I didn't draw the blue cross at 150 Volt it is just there on my datasheet. I was making the point that a valve like the 5670 could be used on telecoms systems running at 48 Volt provided positive Grid voltages are allowed, the 5670 is certainly well specified at positive Grid voltages.
Its a kind of cart before the horse situation, I would argue that the the graph of Anode voltage versus Grid voltage for lines of constant current comes first and load impedance must allow its constraints.

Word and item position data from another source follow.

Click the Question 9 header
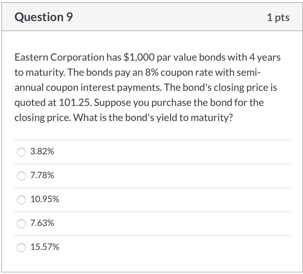Viewport: 303px width, 274px height. [x=43, y=17]
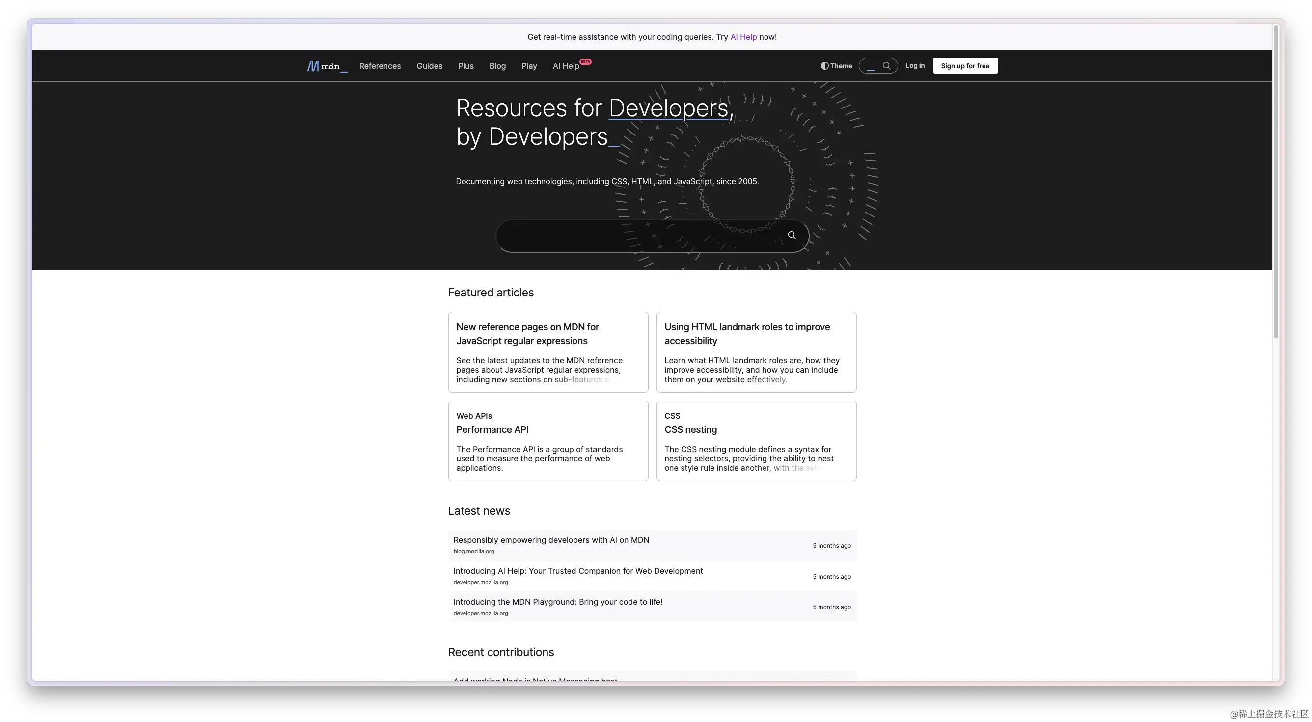This screenshot has width=1312, height=722.
Task: Open the Plus menu
Action: (x=466, y=66)
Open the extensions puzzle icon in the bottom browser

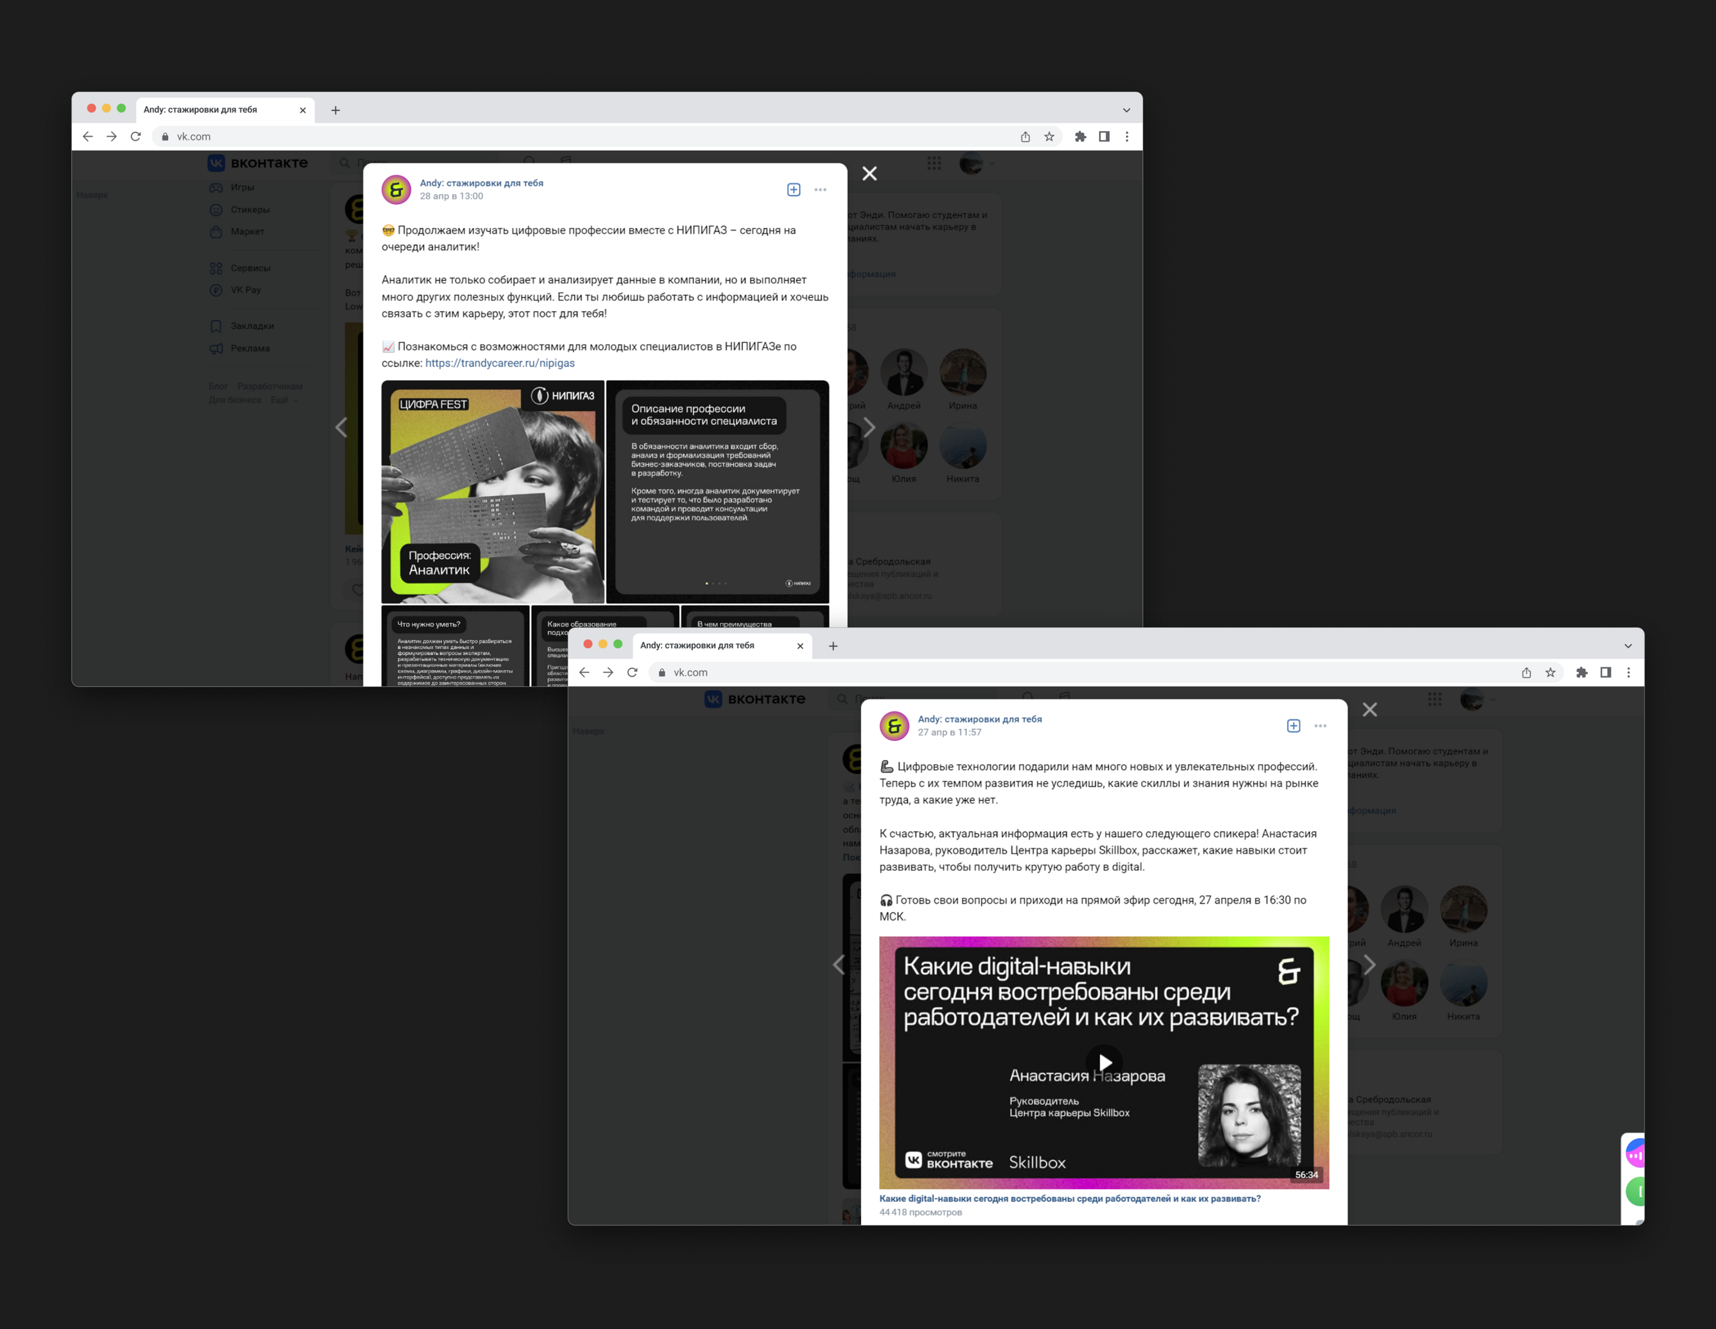(x=1582, y=673)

Another way of looking at it is that I don't understand impedances and transconductances too well lol.
I don't want to go there, I'm just trying to understand (and prove if) constant Anode to Cathode current (when with or without signal) is the very most linear option for a Triode such as the 5670.
I take your word for it, being truthful I'm struggling to understand what the mu and transconductance curves are telling me especially since they are drawn for lines of constant Anode voltage.

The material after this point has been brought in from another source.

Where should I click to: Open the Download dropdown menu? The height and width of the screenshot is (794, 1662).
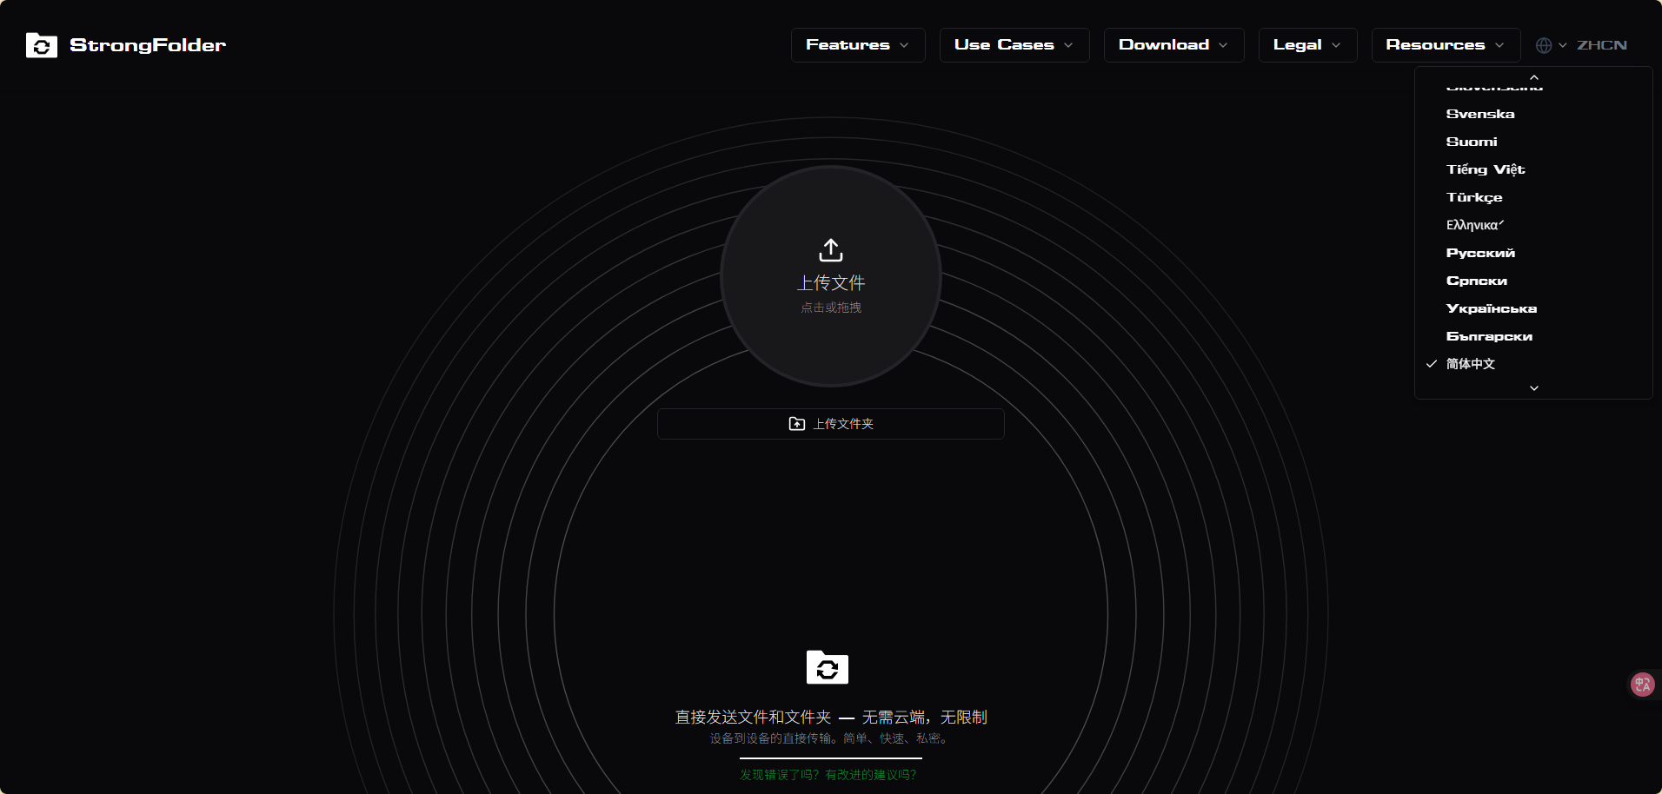coord(1173,44)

Thanks for your replies, I can see that you understand a great deal about how tubes/valves work - more than I do that's for sure.

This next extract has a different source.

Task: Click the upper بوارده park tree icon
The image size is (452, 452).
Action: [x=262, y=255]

That said I'm already beginning to feel a pain when I see other Triode designs (when the Triode is used as input) biased with a 100K Anode resistor and a 500R Cathode resistor in parallel with a 100uF capacitor!
Best regards.
Yes looks good, I have two boundary conditions as follows, 1) The product of Va Ia must stay within the allowed dissipation. For the 5670 I was working on 1 Watt per Triode in the two Triode valve. 2) Don't want the Grid voltage to be more positive than say -2 Volts, that allows for signal and characteristics spread and drift over time.